(Records of finding words and elements)
----

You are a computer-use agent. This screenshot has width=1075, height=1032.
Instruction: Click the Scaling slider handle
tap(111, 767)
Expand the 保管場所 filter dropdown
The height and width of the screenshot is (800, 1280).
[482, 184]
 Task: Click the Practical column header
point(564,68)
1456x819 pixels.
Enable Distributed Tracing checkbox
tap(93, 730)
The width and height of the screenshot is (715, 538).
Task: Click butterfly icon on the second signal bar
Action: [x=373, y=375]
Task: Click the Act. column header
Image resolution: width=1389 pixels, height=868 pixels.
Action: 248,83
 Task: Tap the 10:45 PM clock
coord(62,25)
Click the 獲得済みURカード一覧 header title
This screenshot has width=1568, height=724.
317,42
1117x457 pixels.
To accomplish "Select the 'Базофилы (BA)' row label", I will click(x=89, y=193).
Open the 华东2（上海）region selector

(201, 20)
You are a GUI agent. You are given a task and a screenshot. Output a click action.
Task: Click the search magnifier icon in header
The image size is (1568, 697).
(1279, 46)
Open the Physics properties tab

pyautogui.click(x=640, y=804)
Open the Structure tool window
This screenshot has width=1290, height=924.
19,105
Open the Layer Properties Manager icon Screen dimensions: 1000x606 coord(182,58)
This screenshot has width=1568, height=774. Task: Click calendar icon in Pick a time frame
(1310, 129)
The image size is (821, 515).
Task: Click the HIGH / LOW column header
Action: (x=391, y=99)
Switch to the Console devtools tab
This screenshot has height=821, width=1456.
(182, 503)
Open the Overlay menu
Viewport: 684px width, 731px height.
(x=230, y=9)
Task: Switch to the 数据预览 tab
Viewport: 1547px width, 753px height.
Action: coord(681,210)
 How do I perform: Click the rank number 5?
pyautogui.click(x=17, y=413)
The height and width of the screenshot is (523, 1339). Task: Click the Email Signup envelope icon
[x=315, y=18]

----

Copy out every one of the lines above, word for word, keeping them in the same order.

### The reply
You are a computer-use agent. This screenshot has width=1075, height=1032.
Instruction: Click the Scaling slider handle
tap(111, 767)
Expand the 保管場所 filter dropdown
The height and width of the screenshot is (800, 1280).
[482, 184]
 Task: Click the Practical column header
point(564,68)
1456x819 pixels.
Enable Distributed Tracing checkbox
tap(93, 730)
The width and height of the screenshot is (715, 538).
Task: Click butterfly icon on the second signal bar
Action: [x=373, y=375]
Task: Click the Act. column header
Image resolution: width=1389 pixels, height=868 pixels.
Action: 248,83
 Task: Tap the 10:45 PM clock
coord(62,25)
Click the 獲得済みURカード一覧 header title
This screenshot has width=1568, height=724.
317,42
1117x457 pixels.
To accomplish "Select the 'Базофилы (BA)' row label", I will click(x=89, y=193).
Open the 华东2（上海）region selector

(201, 20)
You are a GUI agent. You are given a task and a screenshot. Output a click action.
Task: Click the search magnifier icon in header
The image size is (1568, 697).
(1279, 46)
Open the Physics properties tab

pyautogui.click(x=640, y=804)
Open the Structure tool window
This screenshot has width=1290, height=924.
19,105
Open the Layer Properties Manager icon Screen dimensions: 1000x606 coord(182,58)
This screenshot has width=1568, height=774. Task: Click calendar icon in Pick a time frame
(1310, 129)
The image size is (821, 515).
Task: Click the HIGH / LOW column header
Action: (x=391, y=99)
Switch to the Console devtools tab
This screenshot has height=821, width=1456.
(182, 503)
Open the Overlay menu
Viewport: 684px width, 731px height.
(x=230, y=9)
Task: Switch to the 数据预览 tab
Viewport: 1547px width, 753px height.
Action: coord(681,210)
 How do I perform: Click the rank number 5?
pyautogui.click(x=17, y=413)
The height and width of the screenshot is (523, 1339). Task: Click the Email Signup envelope icon
[x=315, y=18]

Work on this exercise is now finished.